まあでも、すげえな、呪術ってのは。明らかにこの馬車は普通の、木の板で出来ている簡易的なものなのに。
「じゃあ、次はもっと本気でやってみる!」
ヌゥが大きく右腕を振りかぶってドアを殴った。
その風圧でアグは目が眩んだ。
しかし彼の渾身のパンチも、その変哲のないドアに衝撃を吸収され、まるで効果がない。
「アグ、お手上げだ!」
「そうみたいだな」
「ふふ、ベーラ様の呪術は別格ですからね」
すると、馬車の乗り手が外から口を挟んだ。ヌゥとアグは声の方を振り向いた。
「とはいえ、呪術士ももう、ベーラ様を除いて2人だけ」
「呪術師ってそんなに少ないの?」
「どういうことだ?」
(一族に村で暮らしてるんじゃなかったっけ?)
「3年前の事件ですからね、あなたたちの耳には入っていませんか」
「何かあったのか?」
アグは乗り手の話に耳を傾ける。
「はい。呪術はある一族に受け継がれる特異な術で、一族の中でも一部の選ばれた人間だけが使うことができました。しかし、3年前に一族が拉致され、皆殺されるという事件が起こったのです」
「それは大きな事件だな…」
「呪術の力が欲しかったのでしょう。実験体に何人も使われたんだと思います」
「呪術ってこんなにすごい力なのに、それで犯人を倒せなかったの?」
「呪術は本来すぐにかけられるものではないんです。準備が必要なものもありますしね」
「へえ〜」
「そうこう話しているうちに、ほら、着きましたよ」
乗り手が言うと同時に、馬車が停まった。
「お連れしました、ベーラ様」
「ご苦労だった」
少し低めの女の声が聞こえた。そのあと鍵を開ける音が聞こえた。
「さあ、お降りください」
乗り手に声をかけられ、アグとヌゥは馬車から降りた。
外かと思ったが、どうやら建物の中のようだ。窓もなく、薄暗い。小さな灯りがその狭い部屋を照らす。そこには自分たち以外、何もない。造りは何となく城の牢獄を彷彿とさせる。

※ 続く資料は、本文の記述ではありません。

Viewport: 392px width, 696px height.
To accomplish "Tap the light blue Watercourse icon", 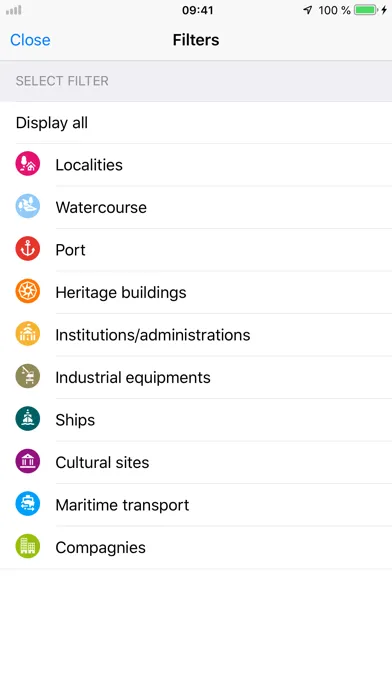I will (x=28, y=206).
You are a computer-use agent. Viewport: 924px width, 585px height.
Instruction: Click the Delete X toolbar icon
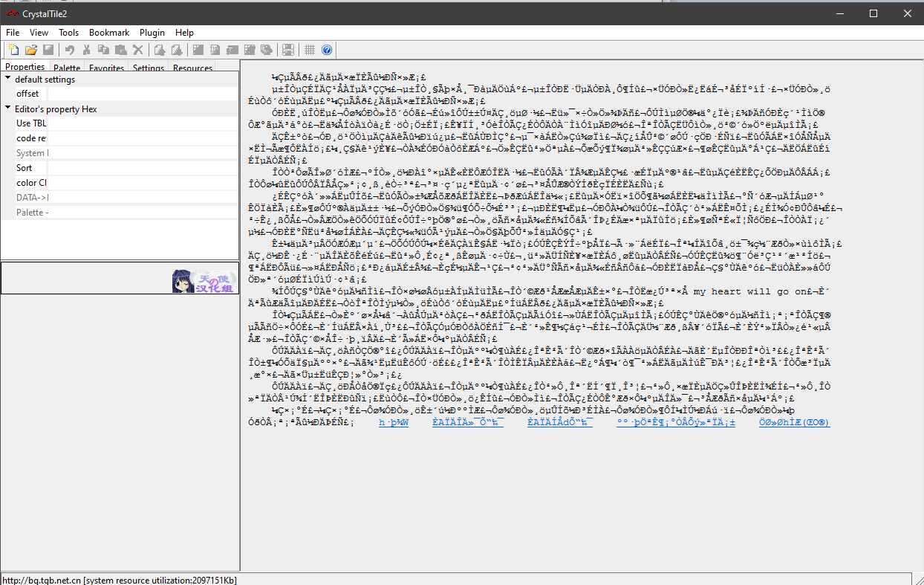(138, 50)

目の前には灰色の髪の女が立っていた。暗がりだけれど顔はよく見える。虚ろな目をした女だ。年齢は見た目からは予想し難いが、自分たちより明らかに歳上だろう。背はヌゥとアグの中間くらいだ。
名前はベーラ。乗り手がそう呼んでいた。
化粧気はあまりないが、顔立ちはとても整っている。ただ随分無表情で、その口調もやたら無愛想だ。

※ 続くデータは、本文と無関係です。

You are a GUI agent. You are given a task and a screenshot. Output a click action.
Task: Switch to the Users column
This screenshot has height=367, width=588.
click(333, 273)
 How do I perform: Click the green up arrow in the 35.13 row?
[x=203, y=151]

ふとヌゥが振り返ると、馬車とその乗り手がまるごと消えていた。
「あれ? 馬車は? あの人も…」
アグもそれに気づくと、すぐに察した。
(なるほどな、あの馬車一体が呪術によってつくられていたのか。全く、何でもありだな…)
「早速だが、服従の紋をはめさせてもらう」
ベーラはヌゥの手錠が外れていることに気づいたが、そのまま無視し、2人を誘導してその場所に立たせた。すると床が眩しく光りだした。
「動くなよ」
暗くてさっきまで見えていなかったが、光り輝いたその床を見ると、何やら魔法陣のような模様がかいてある。ヌゥとアグはその光の真ん中にいた。光は3秒ほどですぐに消えた。
「終わりだ」
ベーラは2人をそれぞれ一瞥した。そして毅然とした態度で言った。